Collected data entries
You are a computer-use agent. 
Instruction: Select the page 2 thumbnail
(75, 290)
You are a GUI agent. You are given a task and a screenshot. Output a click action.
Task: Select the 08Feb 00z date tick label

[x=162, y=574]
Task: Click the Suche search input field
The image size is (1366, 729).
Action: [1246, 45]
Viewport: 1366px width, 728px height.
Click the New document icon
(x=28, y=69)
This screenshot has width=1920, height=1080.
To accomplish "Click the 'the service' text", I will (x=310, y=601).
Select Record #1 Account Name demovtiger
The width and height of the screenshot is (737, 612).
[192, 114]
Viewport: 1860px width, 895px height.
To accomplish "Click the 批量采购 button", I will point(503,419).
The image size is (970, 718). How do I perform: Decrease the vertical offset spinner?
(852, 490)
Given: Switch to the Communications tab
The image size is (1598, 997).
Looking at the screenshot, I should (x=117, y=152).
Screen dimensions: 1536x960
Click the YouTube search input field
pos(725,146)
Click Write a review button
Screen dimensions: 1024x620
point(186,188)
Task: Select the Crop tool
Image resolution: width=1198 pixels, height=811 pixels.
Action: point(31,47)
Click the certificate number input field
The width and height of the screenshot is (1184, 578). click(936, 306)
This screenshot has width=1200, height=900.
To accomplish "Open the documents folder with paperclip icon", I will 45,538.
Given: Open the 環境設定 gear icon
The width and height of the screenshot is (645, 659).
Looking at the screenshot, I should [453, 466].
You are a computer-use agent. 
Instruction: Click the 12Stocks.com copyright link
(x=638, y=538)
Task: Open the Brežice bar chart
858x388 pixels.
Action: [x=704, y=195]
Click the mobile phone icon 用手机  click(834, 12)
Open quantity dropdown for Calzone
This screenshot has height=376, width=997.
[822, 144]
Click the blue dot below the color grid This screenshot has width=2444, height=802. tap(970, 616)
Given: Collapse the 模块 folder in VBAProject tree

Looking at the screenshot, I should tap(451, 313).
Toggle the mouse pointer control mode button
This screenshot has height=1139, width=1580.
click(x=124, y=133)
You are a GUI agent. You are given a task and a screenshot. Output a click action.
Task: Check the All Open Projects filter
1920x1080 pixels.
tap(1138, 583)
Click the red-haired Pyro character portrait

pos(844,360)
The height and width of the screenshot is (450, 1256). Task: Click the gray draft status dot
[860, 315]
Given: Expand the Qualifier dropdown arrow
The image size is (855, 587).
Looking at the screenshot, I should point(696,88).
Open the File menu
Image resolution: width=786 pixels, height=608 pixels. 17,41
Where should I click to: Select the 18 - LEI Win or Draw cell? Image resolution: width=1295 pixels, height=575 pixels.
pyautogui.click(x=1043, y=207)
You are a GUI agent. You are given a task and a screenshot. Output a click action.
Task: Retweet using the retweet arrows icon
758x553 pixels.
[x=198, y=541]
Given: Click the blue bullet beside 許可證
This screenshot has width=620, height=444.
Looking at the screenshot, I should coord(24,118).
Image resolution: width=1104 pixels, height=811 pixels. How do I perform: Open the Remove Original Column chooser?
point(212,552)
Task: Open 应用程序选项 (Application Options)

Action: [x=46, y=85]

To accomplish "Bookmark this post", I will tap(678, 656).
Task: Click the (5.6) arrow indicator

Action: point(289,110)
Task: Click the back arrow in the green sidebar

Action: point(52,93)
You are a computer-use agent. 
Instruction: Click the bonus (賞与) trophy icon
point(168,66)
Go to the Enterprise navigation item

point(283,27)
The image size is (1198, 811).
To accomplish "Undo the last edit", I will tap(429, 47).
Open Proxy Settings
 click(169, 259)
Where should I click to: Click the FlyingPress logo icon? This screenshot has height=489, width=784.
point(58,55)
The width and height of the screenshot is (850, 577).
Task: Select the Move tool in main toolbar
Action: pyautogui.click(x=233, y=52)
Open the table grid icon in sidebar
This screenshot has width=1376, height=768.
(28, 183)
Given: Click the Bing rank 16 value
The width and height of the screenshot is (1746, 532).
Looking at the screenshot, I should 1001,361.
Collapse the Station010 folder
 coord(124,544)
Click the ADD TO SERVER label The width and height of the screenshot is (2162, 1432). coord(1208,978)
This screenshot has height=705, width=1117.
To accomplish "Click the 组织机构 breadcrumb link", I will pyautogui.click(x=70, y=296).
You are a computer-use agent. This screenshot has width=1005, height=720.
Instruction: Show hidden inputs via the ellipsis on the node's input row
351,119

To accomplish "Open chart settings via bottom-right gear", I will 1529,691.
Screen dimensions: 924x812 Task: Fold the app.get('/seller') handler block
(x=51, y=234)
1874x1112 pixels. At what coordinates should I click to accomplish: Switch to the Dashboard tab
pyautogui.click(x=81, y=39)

- _About this task_
The data must be given again in full. Keep every line identical.

- _Solution to this problem_
You are a computer-use agent. 
Instruction: Select the page 2 thumbnail
(75, 290)
You are a GUI agent. You are given a task and a screenshot. Output a click action.
Task: Select the 08Feb 00z date tick label

[x=162, y=574]
Task: Click the Suche search input field
The image size is (1366, 729).
Action: [1246, 45]
Viewport: 1366px width, 728px height.
Click the New document icon
(x=28, y=69)
This screenshot has width=1920, height=1080.
To accomplish "Click the 'the service' text", I will (x=310, y=601).
Select Record #1 Account Name demovtiger
The width and height of the screenshot is (737, 612).
[192, 114]
Viewport: 1860px width, 895px height.
To accomplish "Click the 批量采购 button", I will point(503,419).
The image size is (970, 718). How do I perform: Decrease the vertical offset spinner?
(852, 490)
Given: Switch to the Communications tab
The image size is (1598, 997).
Looking at the screenshot, I should (x=117, y=152).
Screen dimensions: 1536x960
Click the YouTube search input field
pos(725,146)
Click Write a review button
Screen dimensions: 1024x620
point(186,188)
Task: Select the Crop tool
Image resolution: width=1198 pixels, height=811 pixels.
Action: point(31,47)
Click the certificate number input field
The width and height of the screenshot is (1184, 578). click(936, 306)
This screenshot has width=1200, height=900.
To accomplish "Open the documents folder with paperclip icon", I will 45,538.
Given: Open the 環境設定 gear icon
The width and height of the screenshot is (645, 659).
Looking at the screenshot, I should [453, 466].
You are a computer-use agent. 
Instruction: Click the 12Stocks.com copyright link
(x=638, y=538)
Task: Open the Brežice bar chart
858x388 pixels.
Action: [x=704, y=195]
Click the mobile phone icon 用手机  click(834, 12)
Open quantity dropdown for Calzone
This screenshot has height=376, width=997.
[822, 144]
Click the blue dot below the color grid This screenshot has width=2444, height=802. tap(970, 616)
Given: Collapse the 模块 folder in VBAProject tree

Looking at the screenshot, I should tap(451, 313).
Toggle the mouse pointer control mode button
This screenshot has height=1139, width=1580.
click(x=124, y=133)
You are a GUI agent. You are given a task and a screenshot. Output a click action.
Task: Check the All Open Projects filter
1920x1080 pixels.
tap(1138, 583)
Click the red-haired Pyro character portrait

pos(844,360)
The height and width of the screenshot is (450, 1256). Task: Click the gray draft status dot
[860, 315]
Given: Expand the Qualifier dropdown arrow
The image size is (855, 587).
Looking at the screenshot, I should point(696,88).
Open the File menu
Image resolution: width=786 pixels, height=608 pixels. 17,41
Where should I click to: Select the 18 - LEI Win or Draw cell? Image resolution: width=1295 pixels, height=575 pixels.
pyautogui.click(x=1043, y=207)
You are a GUI agent. You are given a task and a screenshot. Output a click action.
Task: Retweet using the retweet arrows icon
758x553 pixels.
[x=198, y=541]
Given: Click the blue bullet beside 許可證
This screenshot has width=620, height=444.
Looking at the screenshot, I should coord(24,118).
Image resolution: width=1104 pixels, height=811 pixels. How do I perform: Open the Remove Original Column chooser?
point(212,552)
Task: Open 应用程序选项 (Application Options)

Action: [x=46, y=85]

To accomplish "Bookmark this post", I will tap(678, 656).
Task: Click the (5.6) arrow indicator

Action: point(289,110)
Task: Click the back arrow in the green sidebar

Action: point(52,93)
You are a computer-use agent. 
Instruction: Click the bonus (賞与) trophy icon
point(168,66)
Go to the Enterprise navigation item

point(283,27)
The image size is (1198, 811).
To accomplish "Undo the last edit", I will tap(429, 47).
Open Proxy Settings
 click(169, 259)
Where should I click to: Click the FlyingPress logo icon? This screenshot has height=489, width=784.
point(58,55)
The width and height of the screenshot is (850, 577).
Task: Select the Move tool in main toolbar
Action: pyautogui.click(x=233, y=52)
Open the table grid icon in sidebar
This screenshot has width=1376, height=768.
(28, 183)
Given: Click the Bing rank 16 value
The width and height of the screenshot is (1746, 532).
Looking at the screenshot, I should 1001,361.
Collapse the Station010 folder
 coord(124,544)
Click the ADD TO SERVER label The width and height of the screenshot is (2162, 1432). coord(1208,978)
This screenshot has height=705, width=1117.
To accomplish "Click the 组织机构 breadcrumb link", I will pyautogui.click(x=70, y=296).
You are a computer-use agent. This screenshot has width=1005, height=720.
Instruction: Show hidden inputs via the ellipsis on the node's input row
351,119

To accomplish "Open chart settings via bottom-right gear", I will 1529,691.
Screen dimensions: 924x812 Task: Fold the app.get('/seller') handler block
(x=51, y=234)
1874x1112 pixels. At what coordinates should I click to accomplish: Switch to the Dashboard tab
pyautogui.click(x=81, y=39)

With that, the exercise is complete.